> [TASK STATEMENT]: From the listing below, return every line with the string "desenvolvedores" in it.

> [RECORDED INFORMATION]:
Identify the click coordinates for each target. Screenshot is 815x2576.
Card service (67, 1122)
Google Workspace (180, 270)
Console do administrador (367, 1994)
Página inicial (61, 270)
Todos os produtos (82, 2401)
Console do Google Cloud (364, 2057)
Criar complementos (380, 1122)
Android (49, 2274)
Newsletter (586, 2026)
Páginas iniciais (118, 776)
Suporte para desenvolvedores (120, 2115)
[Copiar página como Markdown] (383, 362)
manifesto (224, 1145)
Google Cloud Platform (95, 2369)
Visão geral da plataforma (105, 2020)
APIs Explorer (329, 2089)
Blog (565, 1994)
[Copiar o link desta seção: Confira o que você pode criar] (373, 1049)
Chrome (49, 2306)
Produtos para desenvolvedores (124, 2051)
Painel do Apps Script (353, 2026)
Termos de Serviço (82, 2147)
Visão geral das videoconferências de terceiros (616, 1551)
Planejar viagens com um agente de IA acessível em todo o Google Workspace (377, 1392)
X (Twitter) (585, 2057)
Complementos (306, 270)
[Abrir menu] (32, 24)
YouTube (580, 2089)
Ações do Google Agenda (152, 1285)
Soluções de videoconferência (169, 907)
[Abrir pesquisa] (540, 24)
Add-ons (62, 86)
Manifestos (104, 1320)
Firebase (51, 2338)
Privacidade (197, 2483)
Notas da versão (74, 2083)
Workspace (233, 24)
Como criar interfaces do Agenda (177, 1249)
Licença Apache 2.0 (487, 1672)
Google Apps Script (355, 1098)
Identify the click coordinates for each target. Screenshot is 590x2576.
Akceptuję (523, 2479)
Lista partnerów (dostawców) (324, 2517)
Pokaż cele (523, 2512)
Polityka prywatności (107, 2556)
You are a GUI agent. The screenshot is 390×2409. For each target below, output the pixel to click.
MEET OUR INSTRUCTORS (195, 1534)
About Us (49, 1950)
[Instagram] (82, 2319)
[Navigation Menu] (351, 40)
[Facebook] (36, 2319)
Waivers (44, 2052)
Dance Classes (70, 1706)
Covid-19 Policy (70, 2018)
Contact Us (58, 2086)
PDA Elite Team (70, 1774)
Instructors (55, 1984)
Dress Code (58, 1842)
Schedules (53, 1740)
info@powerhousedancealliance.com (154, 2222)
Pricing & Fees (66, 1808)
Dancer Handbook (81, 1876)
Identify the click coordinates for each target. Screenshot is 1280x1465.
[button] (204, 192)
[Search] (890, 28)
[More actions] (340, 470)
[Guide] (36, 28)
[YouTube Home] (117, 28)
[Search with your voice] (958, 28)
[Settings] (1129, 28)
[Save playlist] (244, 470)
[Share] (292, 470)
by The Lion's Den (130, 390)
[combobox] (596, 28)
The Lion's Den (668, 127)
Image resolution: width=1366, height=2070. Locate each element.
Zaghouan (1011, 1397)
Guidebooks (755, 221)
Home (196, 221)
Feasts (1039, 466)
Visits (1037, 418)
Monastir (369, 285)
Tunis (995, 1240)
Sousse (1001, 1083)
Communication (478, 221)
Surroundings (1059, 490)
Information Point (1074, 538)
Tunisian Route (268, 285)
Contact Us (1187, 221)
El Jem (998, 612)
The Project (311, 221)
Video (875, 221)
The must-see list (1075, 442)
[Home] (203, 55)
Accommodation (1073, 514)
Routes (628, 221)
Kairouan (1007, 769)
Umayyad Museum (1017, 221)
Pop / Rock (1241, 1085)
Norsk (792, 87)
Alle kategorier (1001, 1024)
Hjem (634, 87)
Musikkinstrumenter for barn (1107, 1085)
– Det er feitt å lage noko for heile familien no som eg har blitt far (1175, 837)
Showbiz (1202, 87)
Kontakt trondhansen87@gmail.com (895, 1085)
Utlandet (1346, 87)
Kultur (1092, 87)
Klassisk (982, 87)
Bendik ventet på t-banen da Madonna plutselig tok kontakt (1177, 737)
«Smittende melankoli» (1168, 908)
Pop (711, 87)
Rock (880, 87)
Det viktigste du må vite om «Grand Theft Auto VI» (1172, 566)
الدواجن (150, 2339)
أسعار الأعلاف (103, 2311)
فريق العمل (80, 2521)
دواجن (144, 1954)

> [WRITTEN ANSWER]:
Suporte para desenvolvedores (120, 2115)
Produtos para desenvolvedores (124, 2051)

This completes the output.